• Picket

    Pronunciation

    • Rhymes: -ɪkɪt

    Origin

    From French piquet, from piquer ("to pierce").

    Full definition of picket

    Noun

    picket

    (plural pickets)
    1. A stake driven into the ground.
      a picket fence
    2. (historical) A type of punishment by which an offender had to rest his or her entire body weight on the top of a small stake.
    3. A tool in mountaineering that is driven into the snow and used as an anchor or to arrest falls.
    4. (military) Soldiers or troops placed on a line forward of a position to warn against an enemy advance. It can also refer to any unit (for example, an aircraft or ship) performing a similar function.
      • 1990, Peter Hopkirk, The Great Game, Folio Society 2010, p. 59:So confident was he that he ignored the warning of his two British advisers to post pickets to watch the river, and even withdrew those they had placed there.
    5. A sentry. Can be used figuratively.
      • 1907, w, The Dust of Conflict Chapter 26, Maccario, it was evident, did not care to take the risk of blundering upon a picket, and a man led them by twisting paths until at last the hacienda rose blackly before them.
    6. A protester positioned outside an office, workplace etc. during a strike (usually in plural); also the protest itself.
      Pickets normally endeavor to be non-violent.
      • 1918, W. B. Maxwell, The Mirror and the Lamp Chapter 22, In the autumn there was a row at some cement works about the unskilled labour men.

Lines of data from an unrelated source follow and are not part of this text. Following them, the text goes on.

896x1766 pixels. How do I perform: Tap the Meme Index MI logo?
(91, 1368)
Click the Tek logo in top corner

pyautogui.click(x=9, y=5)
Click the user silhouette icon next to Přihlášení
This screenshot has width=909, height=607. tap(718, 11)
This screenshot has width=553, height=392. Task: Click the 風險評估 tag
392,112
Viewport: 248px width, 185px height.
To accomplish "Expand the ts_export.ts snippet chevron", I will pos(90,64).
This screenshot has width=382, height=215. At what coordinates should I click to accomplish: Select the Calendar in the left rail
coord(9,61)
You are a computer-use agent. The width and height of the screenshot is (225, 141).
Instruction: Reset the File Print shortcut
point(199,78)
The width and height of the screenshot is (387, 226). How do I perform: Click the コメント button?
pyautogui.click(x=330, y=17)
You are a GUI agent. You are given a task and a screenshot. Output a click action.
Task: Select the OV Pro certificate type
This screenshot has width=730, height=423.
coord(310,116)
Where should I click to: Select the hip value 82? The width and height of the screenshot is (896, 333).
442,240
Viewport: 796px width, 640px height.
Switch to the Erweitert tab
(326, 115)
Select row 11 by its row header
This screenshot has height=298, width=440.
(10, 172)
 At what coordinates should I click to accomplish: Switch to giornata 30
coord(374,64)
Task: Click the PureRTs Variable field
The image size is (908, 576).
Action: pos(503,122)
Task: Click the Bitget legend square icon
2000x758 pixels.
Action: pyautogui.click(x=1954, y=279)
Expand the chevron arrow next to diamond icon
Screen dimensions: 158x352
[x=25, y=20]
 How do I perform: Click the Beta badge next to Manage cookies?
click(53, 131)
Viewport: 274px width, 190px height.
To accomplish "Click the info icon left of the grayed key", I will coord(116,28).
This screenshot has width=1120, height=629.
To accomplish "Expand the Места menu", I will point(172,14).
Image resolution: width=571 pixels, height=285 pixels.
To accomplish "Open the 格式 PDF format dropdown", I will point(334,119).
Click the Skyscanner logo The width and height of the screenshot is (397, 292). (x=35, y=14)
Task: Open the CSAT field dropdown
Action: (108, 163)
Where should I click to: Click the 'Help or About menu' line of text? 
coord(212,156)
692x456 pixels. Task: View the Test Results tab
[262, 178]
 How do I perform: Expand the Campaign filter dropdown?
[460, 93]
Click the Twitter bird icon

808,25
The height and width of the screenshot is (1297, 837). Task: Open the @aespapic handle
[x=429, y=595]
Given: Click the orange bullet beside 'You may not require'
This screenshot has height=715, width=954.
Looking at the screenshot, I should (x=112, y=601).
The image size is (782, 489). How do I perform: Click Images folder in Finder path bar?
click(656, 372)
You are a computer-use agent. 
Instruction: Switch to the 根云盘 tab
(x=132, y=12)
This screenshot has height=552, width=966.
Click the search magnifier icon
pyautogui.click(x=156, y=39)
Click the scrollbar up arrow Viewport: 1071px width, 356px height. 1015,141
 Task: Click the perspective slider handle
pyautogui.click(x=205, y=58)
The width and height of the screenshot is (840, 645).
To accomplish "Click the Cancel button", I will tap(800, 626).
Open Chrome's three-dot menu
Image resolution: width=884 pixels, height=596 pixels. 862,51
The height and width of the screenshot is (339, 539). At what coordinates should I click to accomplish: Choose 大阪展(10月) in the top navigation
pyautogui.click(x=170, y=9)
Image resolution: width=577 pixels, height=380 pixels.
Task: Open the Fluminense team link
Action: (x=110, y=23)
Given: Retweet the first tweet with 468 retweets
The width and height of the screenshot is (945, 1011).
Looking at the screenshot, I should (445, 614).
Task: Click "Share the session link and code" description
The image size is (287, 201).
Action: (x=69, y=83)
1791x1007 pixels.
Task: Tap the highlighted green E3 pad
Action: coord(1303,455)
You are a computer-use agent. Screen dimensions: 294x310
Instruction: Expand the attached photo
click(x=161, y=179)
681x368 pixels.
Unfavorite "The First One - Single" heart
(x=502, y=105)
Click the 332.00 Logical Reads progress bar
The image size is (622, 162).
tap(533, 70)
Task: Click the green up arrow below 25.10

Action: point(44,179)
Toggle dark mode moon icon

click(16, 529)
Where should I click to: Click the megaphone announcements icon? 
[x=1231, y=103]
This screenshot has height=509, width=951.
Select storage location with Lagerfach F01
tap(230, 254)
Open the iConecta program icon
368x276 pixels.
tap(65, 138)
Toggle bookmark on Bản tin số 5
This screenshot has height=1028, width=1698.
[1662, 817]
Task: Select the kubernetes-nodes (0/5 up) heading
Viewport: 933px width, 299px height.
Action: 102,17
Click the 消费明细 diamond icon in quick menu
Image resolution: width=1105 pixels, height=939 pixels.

A union had just been started for them and all but a few joined. One of these blacklegs was laid for by a picket and knocked out of time.
    7. (card games) The card game piquet.

    Verb

    1. (intransitive) To protest, organized by a labour union, typically in front of the location of employment.
    2. (transitive) To enclose or fortify with pickets or pointed stakes.
    3. (transitive) To tether to, or as if to, a picket.to picket a horse
    4. (transitive) To guard, as a camp or road, by an outlying picket.
    5. (obsolete, transitive) To torture by forcing to stand with one foot on a pointed stake.